Thu, 05/01/2025 - 10:29

125 Years Ago    1900

From The East Hampton Star, May 4

The new cycle path on the Sag Harbor turnpike is about finished, but is in very poor condition for wheeling. The Shinnecock Hills path is also completed and reported to be in fine shape.

Joseph Classon, an insurance agent, was arrested in Riverhead Friday for riding on a cycle path without having a license tag. Commissioner Fishel warned the man and advised him to purchase a tag but he refused. He was fined $5 by Justice Buckingham. After paying the fine he bought a tag.

There was another jump of 9 percent in Long Island Railroad stock Wednesday, making nearly 20 percent in two days, and Manhattan Beach stock in sympathy advanced over 4 percent. The rise in Long Island is due to reports that the road will be absorbed by the New York Central.

A report that Governor Roosevelt had said that he would sign the New York Connecting Railroad bill, permitting the construction of a bridge and an elevated railway across the East River, started the boom for Long Island Railroad shares in the Stock Exchange.
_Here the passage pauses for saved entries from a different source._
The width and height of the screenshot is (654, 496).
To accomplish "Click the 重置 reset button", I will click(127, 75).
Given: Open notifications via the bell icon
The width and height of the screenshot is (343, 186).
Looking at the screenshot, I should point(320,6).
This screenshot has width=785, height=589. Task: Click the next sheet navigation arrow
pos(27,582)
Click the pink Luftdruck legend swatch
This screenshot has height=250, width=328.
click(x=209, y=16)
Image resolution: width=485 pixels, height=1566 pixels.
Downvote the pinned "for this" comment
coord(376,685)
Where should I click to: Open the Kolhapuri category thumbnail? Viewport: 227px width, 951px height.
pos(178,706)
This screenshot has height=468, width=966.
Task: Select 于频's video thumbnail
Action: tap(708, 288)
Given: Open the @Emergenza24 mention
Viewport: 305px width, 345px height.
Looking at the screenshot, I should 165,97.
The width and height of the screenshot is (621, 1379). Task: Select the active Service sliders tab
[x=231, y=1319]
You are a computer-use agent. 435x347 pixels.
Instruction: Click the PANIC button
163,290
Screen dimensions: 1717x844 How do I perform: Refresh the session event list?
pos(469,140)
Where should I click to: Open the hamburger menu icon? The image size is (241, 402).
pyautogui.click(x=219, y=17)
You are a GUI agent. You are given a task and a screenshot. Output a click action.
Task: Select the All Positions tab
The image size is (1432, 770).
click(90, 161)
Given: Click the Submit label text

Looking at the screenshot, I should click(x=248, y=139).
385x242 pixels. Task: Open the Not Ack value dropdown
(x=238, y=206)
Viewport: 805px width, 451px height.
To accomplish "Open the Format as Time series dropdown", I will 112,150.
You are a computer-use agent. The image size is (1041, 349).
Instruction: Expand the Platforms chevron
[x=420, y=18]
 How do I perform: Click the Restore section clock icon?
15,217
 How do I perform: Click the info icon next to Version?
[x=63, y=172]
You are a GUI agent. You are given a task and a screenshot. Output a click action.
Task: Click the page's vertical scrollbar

On the assumption that the construction of the new bridge was destined to bring the Long Island road into very close connection with the New York Central, the brokers sent the price of Long Island shares up to 87, the stock closing at its highest figure.

 

100 Years Ago    1925

From The East Hampton Star, May 1

The citizens of Suffolk County were not surprised in the least Monday when District Attorney Hildreth, who had promised a sweeping investigation into the Long Island rum scandal, had only one witness to testify at the hearing at Riverhead Monday.

It was not Frank Dickinson, caretaker of the Third House on the Benson estate, where nearly 3,000 cases of liquor were found. The witness was Julius Seegall, who for eight months was the executive officer of the Coast Guard station at Greenport.

Seegall charged that the bootleggers are so influential that they were able to bring about his removal because they could not bribe him and he was making too many seizures. Asked if he had ever been offered a bribe, he replied: “Yes.” District Attorney Hildreth was careful to bring out the fact that the bribe was offered on the high sea and therefore out of jurisdiction.

Governor Smith has signed the bill of Senator Truman, which provides for a joint trapping, hunting, and angling license, to take the place of the present hunting and trapping license.

The new law places all who participate in these three sports on an equal footing by having all contribute toward reimbursing the State for its expenditures in stocking the covers and streams with game and fish, in the benefits of which all share, and was advocated by sportsmen generally.

The law makes no increase in the cost of licenses, the price of the combination license being $1.25.

 

75 Years Ago    1950

From The East Hampton Star, May 4

Considerable excitement was occasioned at Montauk last week when four good-sized submarines entered Fort Pond Bay in a fog and stayed overnight. No crew members went ashore.

It turns out, upon consultation of a flag-book, that the submarines were Peruvian, probably American-built. Peru has quite a Navy. Each sub carries a flag, with three broad stripes in red white and red; on the center white stripe was some insignia. The flags were flown on the starboard side, astern of the conning tower.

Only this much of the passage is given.